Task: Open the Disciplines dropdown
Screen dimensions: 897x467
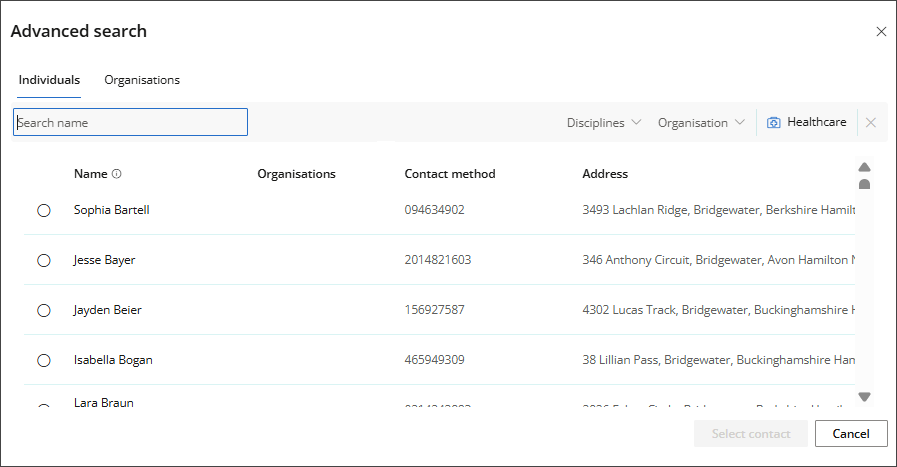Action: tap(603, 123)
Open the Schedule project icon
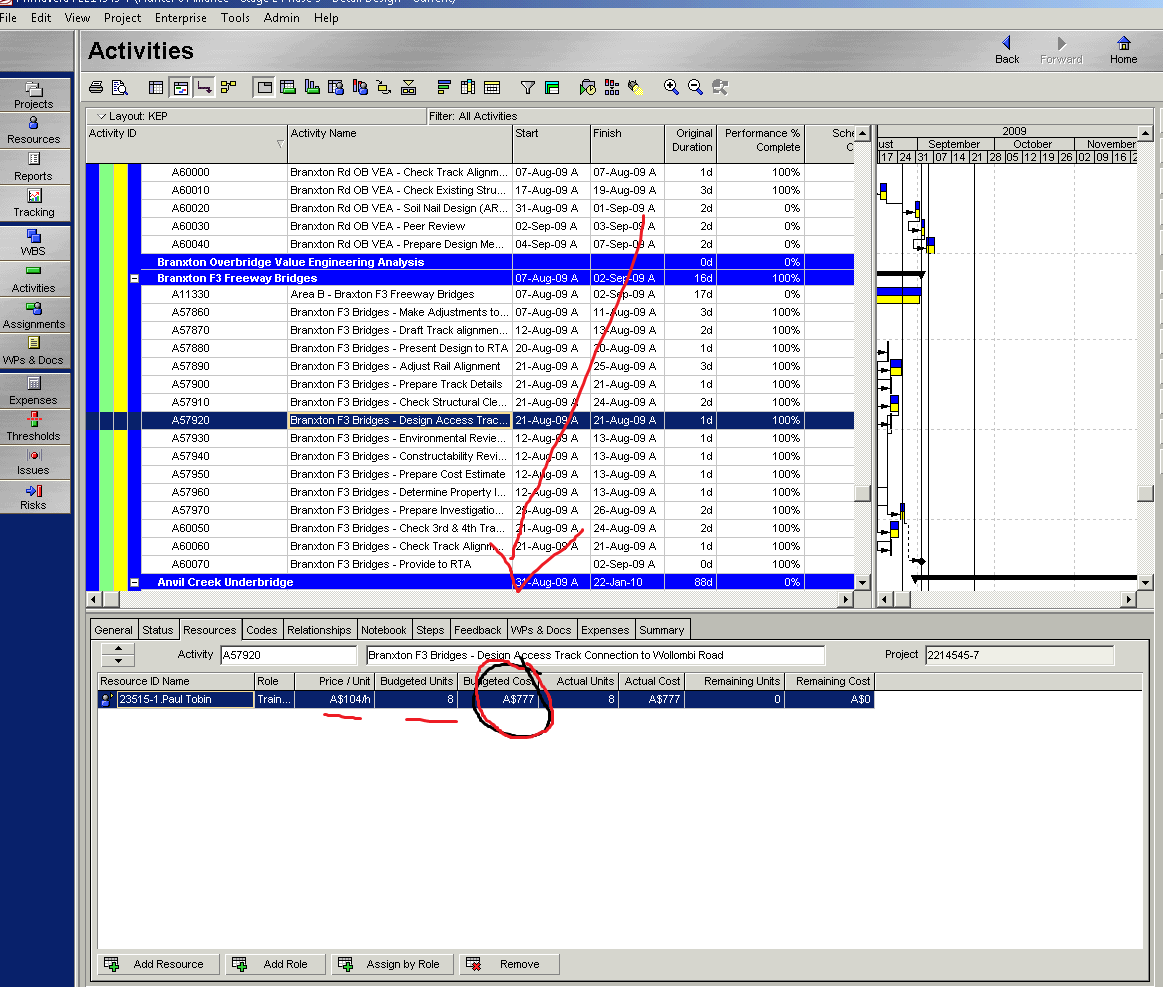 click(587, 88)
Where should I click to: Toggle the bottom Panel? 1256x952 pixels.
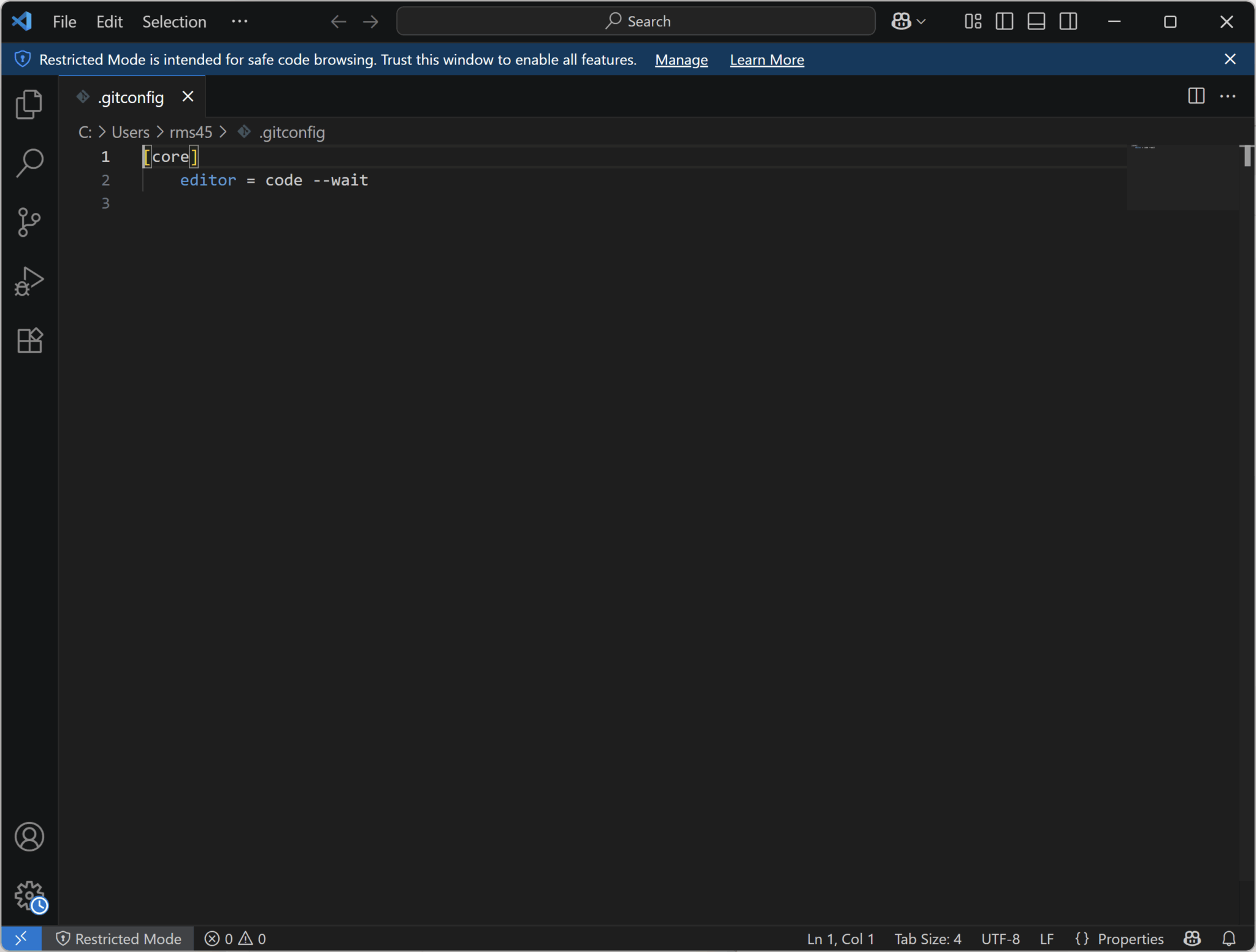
○ ○ ○ ○
Exercise goal:
Change every "Open" in the lines above to "Show" and leave the rest of the wording as it is. Omit the pictures from your answer.

Reply:
Task: Show the Disciplines dropdown
Screen dimensions: 897x467
Action: tap(603, 123)
Show the Schedule project icon
 click(587, 88)
Where should I click to: Toggle the bottom Panel? 1256x952 pixels.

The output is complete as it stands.